• **WORK TO COMPLETE**: The result should be every line of the listing that holds the word "agent".

• • • • • • •

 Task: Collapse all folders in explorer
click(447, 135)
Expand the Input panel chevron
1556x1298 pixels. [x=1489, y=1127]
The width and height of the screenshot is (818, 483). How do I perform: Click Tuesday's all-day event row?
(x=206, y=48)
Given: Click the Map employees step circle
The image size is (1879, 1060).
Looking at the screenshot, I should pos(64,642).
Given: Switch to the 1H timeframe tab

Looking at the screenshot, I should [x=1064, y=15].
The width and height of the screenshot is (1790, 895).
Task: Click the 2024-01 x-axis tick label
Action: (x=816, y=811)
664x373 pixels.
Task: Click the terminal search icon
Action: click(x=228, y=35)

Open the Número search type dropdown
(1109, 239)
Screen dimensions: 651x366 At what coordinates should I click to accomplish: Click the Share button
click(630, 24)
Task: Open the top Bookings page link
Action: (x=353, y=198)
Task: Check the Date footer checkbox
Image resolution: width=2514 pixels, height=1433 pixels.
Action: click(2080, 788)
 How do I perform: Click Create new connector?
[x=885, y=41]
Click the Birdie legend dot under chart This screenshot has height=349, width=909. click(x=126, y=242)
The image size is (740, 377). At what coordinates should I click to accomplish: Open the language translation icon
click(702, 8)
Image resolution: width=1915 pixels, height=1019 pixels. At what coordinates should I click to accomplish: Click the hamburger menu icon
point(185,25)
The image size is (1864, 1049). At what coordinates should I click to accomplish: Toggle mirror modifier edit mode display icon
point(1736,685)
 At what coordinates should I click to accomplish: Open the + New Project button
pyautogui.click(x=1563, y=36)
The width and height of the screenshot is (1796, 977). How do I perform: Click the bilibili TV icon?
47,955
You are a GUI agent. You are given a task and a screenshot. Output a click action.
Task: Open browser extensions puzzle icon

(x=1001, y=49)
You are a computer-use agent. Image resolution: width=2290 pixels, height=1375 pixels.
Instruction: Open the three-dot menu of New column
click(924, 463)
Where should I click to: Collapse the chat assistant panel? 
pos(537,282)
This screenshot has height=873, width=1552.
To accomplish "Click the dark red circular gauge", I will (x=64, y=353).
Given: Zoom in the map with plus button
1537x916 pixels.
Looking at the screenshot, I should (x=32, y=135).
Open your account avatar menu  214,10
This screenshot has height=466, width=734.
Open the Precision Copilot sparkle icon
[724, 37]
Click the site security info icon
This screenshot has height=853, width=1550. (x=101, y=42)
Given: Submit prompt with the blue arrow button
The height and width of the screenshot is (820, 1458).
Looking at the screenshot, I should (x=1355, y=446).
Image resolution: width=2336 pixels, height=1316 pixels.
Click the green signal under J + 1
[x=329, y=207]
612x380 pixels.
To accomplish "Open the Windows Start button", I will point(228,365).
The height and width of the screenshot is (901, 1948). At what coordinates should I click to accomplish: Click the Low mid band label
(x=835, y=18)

• • • • • • •

• **EXERCISE SOLUTION**:
You are a GUI agent. You are given a task and a screenshot. Output a click action.
You are a computer-use agent. Image resolution: width=2290 pixels, height=1375 pixels.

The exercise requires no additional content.